産婦人科が無くて産婆が赤子を取る世界だからね。


「取り込まれた人間の残滓が怪異の生み出した肉塊と共鳴して生まれたもの、なのでしょうね」

「私たちにとっても怪異にとっても味方ではない有象無象だ。切り捨てていけ、騎士」

「ただ悪意を持って動くものか。防衛機構ではないのだな」


これだけ人が殺されていたのであれば、或いは取り込まれていたのであればそれなりの感情が蓄積するからね。怪異もどきを生み出すには十分なんだろう。

肉塊が膨れ上がり、こちらに這いずってくる人間もどきをミールちゃんが切り捨て、肉壁から相変わらず俺たちを攻撃してくる触手を、宙を駆ける水蓮の生み出す水によって裂いていく。

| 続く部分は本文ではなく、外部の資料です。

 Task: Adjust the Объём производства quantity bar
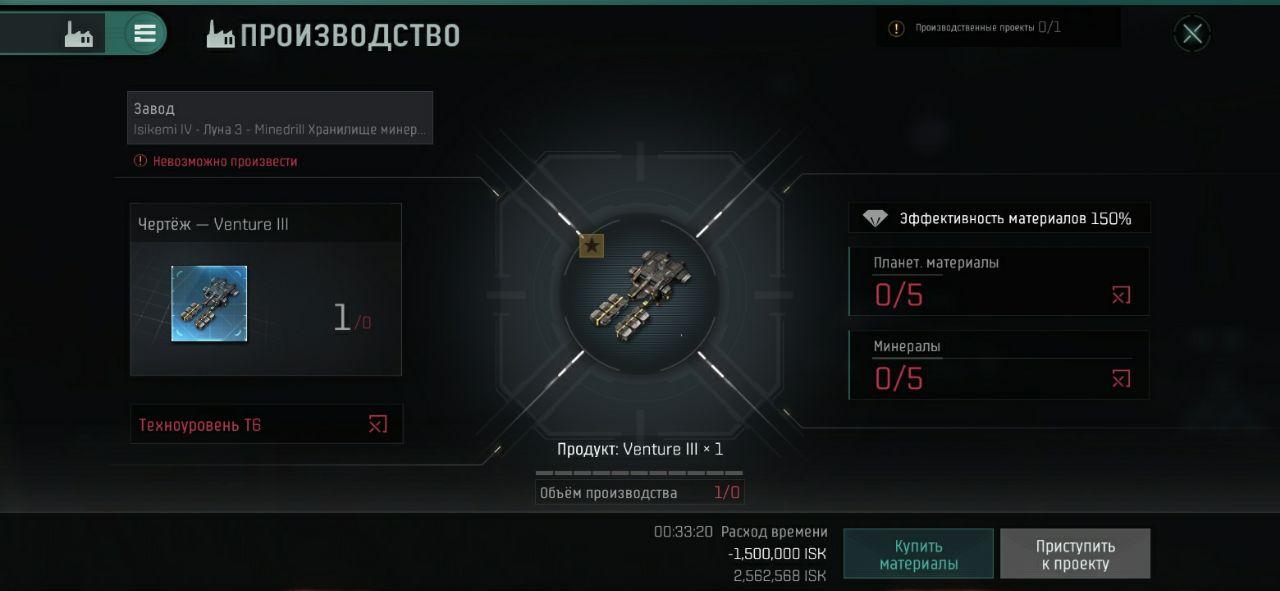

いや、うん。分かってたけどね、この二人めっちゃ強いよね。忘れちゃいけないんだけど、以前戦った水蓮って精神的にも肉体的にも弱まってて、更にそこに呪いを受けていたわけで。本来の実力を発揮したアハ・イシカの強さが嫌でも分かるというか。


「どんどん触手も人型肉塊の数も増えてねぇか!?」

「はい。守りたいものがある場所は警備が厳重になる、それは当然の事でしょう?」

「ああつまり正解だからこそこんだけ敵ばっかになってんのな!!」


………どんなに二人が強くても、俺達を護衛している以上は多少の討ち漏らしも出てくるものだ。四方八方から縦横無尽に攻め手を持つ敵が相手では、一騎当千と言えど手が回らない。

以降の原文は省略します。